Models are generally thought of as people who are seen and not heard, but every once in a while one of them breaks the sound barrier. Such is the case with Karen Elson, the red-haired mannequin who dominated fashion imagery at the turn of the millennium, and who has just written a no-holds-barred autobiography.
“The Red Flame,” which will be published on Oct. 13 by Rizzoli, contains more than 130 photographs of Ms. Elson, including one as a ’50s movie star — swathed in a Donna Karan cream wool coat, oversize shades and stilettos, and squired by the actor John Hawkes — as well as her memories of being hospitalized as a child for an eating disorder and fending off unwanted sexual advances as a teenage model. Among other less than glamorous stories.
Before the book’s release, Ms. Elson sat on a cushioned bed in her Nashville home, wearing a floaty floral dress bought at a flea market, and talked via Zoom about why she decided it was time to open up. The conversation has been edited for clarity.
Why did you want to write a book?
Because people see you in two dimensions on the page of a magazine, they assume that you’re two dimensional as well and the picture is essentially who you are. I really wanted to get under that and show my perspective. It’s been a couple of years in the making, from having the first conversation to scouring my archives and figuring out what images to use. And then writing it and really trying to dig deep and be honest.
In social media culture, everything is squished to a 15-second sound bite, and if I’m doing something for a brand, I have to speak about how great the product is. No one is ever asking about my insights and my career and job as a model. So I figured I’d take the opportunity to unearth these things and talk about the stuff that’s pretty hard.
Has your attitude toward your job changed?
Now, if anyone asks me to do a nude, there has to be a conversation before I get on set so I have the ability to say, “No, I’m not comfortable doing that.” I’ve got to have a say in these things, but in the past I didn’t. I just took it as “this is what is expected of me.”
It wasn’t until I got older, maybe even when I had kids and moved to Nashville and got a little bit of distance from the fashion world, that I started doing some digging inside myself about what feels comfortable. I started to realize that a lot of the times I’ve done nudes I have felt uncomfortable, but there’s this sort of subtle conditioning that happens to a model, or did back in the day.
The last time I was offended on a shoot or show was a couple of years ago. The photographer was being really offensive to everybody. He would say things to be controversial and made comments about how people used to call me “fat.” It crossed a line, so I called my agents, and we had a conversation with the magazine and with the photographer’s people and — I can’t say who, what, how, why — but action was taken.
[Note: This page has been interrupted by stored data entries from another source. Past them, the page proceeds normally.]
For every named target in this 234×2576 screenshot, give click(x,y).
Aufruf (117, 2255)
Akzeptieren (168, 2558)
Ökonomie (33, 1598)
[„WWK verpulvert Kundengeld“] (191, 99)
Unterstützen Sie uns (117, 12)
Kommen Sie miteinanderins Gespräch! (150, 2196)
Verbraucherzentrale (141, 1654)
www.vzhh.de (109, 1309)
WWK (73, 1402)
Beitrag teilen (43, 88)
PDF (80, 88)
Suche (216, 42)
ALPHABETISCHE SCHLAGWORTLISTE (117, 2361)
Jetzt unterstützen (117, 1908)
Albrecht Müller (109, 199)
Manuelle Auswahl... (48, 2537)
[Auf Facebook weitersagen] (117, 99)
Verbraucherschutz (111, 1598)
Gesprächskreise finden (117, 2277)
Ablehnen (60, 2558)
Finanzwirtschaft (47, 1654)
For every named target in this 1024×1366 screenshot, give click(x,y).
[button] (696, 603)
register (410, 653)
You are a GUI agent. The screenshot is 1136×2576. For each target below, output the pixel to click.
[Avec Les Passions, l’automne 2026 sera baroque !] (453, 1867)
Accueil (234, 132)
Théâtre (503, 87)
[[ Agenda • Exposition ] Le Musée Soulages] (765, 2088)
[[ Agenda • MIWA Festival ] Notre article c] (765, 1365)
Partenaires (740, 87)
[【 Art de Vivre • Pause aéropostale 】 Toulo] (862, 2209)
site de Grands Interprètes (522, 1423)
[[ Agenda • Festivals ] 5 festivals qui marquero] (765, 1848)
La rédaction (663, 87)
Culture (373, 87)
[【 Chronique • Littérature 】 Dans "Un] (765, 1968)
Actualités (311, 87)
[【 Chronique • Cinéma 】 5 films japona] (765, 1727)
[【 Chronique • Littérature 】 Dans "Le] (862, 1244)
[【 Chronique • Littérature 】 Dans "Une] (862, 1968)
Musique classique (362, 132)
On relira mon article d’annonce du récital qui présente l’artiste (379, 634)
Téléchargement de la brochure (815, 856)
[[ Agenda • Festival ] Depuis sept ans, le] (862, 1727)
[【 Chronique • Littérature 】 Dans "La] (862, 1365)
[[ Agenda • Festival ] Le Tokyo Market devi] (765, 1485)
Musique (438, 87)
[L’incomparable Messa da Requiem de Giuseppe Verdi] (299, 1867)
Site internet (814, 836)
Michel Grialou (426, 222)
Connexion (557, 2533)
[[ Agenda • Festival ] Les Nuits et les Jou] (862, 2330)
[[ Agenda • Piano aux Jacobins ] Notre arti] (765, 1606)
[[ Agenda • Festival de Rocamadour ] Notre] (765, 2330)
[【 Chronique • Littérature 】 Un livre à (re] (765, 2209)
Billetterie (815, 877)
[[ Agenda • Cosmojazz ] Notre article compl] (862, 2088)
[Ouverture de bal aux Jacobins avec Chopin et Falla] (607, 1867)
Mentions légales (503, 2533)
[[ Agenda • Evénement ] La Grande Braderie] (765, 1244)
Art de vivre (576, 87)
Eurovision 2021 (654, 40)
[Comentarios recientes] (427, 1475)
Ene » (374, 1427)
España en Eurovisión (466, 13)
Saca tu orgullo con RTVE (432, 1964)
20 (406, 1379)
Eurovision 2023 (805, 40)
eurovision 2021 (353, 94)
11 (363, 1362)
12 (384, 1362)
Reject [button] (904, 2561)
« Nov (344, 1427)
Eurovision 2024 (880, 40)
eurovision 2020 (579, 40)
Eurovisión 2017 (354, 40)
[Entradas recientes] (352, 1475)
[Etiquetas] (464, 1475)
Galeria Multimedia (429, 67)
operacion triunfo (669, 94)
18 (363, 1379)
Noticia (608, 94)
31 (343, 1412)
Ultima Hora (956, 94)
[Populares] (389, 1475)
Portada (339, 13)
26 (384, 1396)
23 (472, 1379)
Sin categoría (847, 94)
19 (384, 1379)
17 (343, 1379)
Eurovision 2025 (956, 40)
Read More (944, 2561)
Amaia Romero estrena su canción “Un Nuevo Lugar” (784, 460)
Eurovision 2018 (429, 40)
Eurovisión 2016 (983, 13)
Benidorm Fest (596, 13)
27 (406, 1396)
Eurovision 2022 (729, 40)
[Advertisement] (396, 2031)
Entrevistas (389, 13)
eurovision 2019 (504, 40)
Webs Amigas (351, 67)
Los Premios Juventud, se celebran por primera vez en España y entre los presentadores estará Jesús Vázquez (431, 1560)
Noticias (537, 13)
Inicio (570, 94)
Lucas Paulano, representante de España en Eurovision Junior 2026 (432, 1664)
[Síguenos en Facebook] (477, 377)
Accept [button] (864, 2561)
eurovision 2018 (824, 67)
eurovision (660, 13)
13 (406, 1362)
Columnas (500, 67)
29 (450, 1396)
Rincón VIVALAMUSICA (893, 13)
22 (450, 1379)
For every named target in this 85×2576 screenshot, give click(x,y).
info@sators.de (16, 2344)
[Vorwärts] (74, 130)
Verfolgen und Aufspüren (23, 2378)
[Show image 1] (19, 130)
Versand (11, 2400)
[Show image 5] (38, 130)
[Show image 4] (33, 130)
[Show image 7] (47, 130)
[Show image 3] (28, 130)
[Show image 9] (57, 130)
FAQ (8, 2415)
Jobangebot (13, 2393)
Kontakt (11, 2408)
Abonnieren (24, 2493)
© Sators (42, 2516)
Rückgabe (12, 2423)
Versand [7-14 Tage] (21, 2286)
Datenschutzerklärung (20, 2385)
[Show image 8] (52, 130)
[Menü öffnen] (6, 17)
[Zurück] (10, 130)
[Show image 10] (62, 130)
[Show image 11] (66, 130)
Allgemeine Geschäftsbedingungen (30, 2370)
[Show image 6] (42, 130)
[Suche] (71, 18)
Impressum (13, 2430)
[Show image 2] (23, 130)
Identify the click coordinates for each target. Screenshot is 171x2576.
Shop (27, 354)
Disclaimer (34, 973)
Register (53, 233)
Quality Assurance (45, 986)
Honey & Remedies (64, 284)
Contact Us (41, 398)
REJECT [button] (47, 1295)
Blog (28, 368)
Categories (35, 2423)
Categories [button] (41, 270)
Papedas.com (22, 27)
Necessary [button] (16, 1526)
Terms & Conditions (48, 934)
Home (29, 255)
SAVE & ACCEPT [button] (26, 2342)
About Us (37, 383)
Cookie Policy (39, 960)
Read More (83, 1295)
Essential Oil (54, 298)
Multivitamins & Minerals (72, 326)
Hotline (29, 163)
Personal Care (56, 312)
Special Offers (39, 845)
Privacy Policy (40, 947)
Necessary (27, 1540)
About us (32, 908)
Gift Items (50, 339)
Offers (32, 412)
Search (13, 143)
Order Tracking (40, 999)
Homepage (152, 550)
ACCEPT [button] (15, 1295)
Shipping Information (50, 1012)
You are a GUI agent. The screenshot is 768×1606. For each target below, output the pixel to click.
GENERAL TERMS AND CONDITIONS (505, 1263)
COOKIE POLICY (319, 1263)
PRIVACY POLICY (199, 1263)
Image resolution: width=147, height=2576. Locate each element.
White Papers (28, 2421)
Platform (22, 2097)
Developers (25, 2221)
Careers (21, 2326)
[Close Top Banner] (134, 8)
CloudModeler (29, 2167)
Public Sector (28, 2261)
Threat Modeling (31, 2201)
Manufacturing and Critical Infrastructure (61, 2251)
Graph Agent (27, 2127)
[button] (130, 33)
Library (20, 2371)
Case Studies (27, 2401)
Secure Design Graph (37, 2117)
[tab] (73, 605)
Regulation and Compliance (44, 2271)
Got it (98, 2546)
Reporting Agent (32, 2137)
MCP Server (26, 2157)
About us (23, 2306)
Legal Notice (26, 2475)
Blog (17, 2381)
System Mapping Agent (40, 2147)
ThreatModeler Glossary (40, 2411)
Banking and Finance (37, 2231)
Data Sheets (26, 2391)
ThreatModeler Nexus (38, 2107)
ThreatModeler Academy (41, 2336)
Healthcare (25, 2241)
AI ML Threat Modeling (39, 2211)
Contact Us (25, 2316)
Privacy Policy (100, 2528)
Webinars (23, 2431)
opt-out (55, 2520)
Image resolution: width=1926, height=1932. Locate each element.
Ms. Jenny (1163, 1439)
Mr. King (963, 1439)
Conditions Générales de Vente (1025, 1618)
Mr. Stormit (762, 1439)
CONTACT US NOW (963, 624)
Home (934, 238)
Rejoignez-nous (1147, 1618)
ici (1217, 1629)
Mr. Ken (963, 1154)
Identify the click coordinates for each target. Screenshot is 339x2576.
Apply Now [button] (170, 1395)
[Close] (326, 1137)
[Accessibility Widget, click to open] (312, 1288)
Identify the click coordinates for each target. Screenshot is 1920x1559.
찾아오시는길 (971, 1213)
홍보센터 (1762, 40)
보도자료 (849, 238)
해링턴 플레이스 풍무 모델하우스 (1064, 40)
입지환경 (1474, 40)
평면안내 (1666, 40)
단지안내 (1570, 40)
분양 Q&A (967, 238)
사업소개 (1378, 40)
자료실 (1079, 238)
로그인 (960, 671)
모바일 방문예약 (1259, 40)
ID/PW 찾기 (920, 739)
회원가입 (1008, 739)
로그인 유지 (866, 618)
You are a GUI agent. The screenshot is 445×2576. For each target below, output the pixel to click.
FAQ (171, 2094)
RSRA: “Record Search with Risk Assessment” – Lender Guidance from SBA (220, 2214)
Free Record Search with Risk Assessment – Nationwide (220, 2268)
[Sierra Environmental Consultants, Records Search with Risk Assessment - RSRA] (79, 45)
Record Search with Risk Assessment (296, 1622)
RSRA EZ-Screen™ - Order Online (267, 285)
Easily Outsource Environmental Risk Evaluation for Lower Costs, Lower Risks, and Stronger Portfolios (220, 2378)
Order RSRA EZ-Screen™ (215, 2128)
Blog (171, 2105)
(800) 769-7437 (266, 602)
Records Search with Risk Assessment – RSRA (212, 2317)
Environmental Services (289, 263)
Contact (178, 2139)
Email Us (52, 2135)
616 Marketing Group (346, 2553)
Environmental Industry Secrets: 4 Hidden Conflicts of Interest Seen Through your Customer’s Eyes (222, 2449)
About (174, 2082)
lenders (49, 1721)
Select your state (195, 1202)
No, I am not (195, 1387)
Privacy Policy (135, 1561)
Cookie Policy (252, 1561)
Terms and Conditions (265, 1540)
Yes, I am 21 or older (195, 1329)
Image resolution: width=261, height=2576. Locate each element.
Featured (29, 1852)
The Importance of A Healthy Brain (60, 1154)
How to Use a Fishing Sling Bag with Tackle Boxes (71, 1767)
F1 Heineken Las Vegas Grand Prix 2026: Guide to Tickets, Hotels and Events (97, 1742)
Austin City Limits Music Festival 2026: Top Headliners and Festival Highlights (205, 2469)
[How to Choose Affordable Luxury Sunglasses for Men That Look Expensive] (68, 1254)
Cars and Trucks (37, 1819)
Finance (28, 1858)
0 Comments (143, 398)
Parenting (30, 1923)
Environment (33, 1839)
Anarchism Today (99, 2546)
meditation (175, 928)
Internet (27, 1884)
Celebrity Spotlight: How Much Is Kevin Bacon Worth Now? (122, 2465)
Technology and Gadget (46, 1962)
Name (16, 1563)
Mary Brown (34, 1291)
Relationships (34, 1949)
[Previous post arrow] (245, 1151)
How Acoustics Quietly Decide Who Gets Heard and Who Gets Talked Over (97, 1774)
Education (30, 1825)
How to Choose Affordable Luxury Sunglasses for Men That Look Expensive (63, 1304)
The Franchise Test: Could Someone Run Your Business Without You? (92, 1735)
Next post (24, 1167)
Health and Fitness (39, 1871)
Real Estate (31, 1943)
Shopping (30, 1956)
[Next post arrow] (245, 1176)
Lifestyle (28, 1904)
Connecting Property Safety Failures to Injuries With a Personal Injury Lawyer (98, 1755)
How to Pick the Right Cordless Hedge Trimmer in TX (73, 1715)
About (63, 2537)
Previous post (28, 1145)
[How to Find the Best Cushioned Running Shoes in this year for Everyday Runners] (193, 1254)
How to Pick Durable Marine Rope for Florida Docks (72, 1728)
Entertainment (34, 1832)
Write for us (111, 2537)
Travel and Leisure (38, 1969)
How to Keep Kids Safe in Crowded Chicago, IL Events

People used to call you fat?
Yes, at 130 pounds I could be deemed heavy. In the real world that is just insane, and a really dangerous narrative, but fashion is so insular that it has enabled very toxic mind-sets to thrive because nobody’s ever really questioned it.
Are there any designers or photographers you avoid working with?
There are a number of people I avoid working with absolutely — because I didn’t enjoy the experience. I was maybe made to feel less than, so why bother walking into that arena again? But I believe in redemption.
I walked in Dolce & Gabbana shows, but after the thing that happened with their show in China, I’ve not worked with them again. And I donated my fee to the Model Alliance for the last show I believe I did with them.
I will draw the line when there are things that are sexual in nature. But if it’s toxic behavior like bullying, acting like a tyrant on set or yelling at people, fat-shaming people — if I can say, “You know, I want to talk about how this behavior made me feel,” then maybe, just maybe, I might be able to move on from it. But I will always take the side of the victim because I myself have been in situations where I’ve been treated terribly, and it has scarred me.
You just walked in Fendi’s show. Do you still like the catwalk?
There is a lot of camaraderie, especially with the models who have known each other like a decade plus. It’s always a funny thing when someone is trying to tell you how to walk on a runway. We go, “It’s not my first rodeo!” At one point, one of the models — and it may even have been me — took the microphone because this guy was explaining it to us. And then we were like, “Ladies, this is how you walk down the runway.”
What would you like to see changed in modeling?
Often models are very passive in the financial decisions that are being made for them. In the past I’ve had experiences where I think I’m getting X amount, and then there are fees and commissions, taxes, expenses that were not necessarily explained to me beforehand, and you find yourself in the red. I think a little transparency with these things would go a long way.
Do you still watch the collections?
When it’s my friends like Anna Sui or Proenza Schouler. But I’m not as clued in as you’d imagine because I don’t live and breathe fashion. I’ve got two teenage children, and I’ve got a music career. I’ve got other things in my life.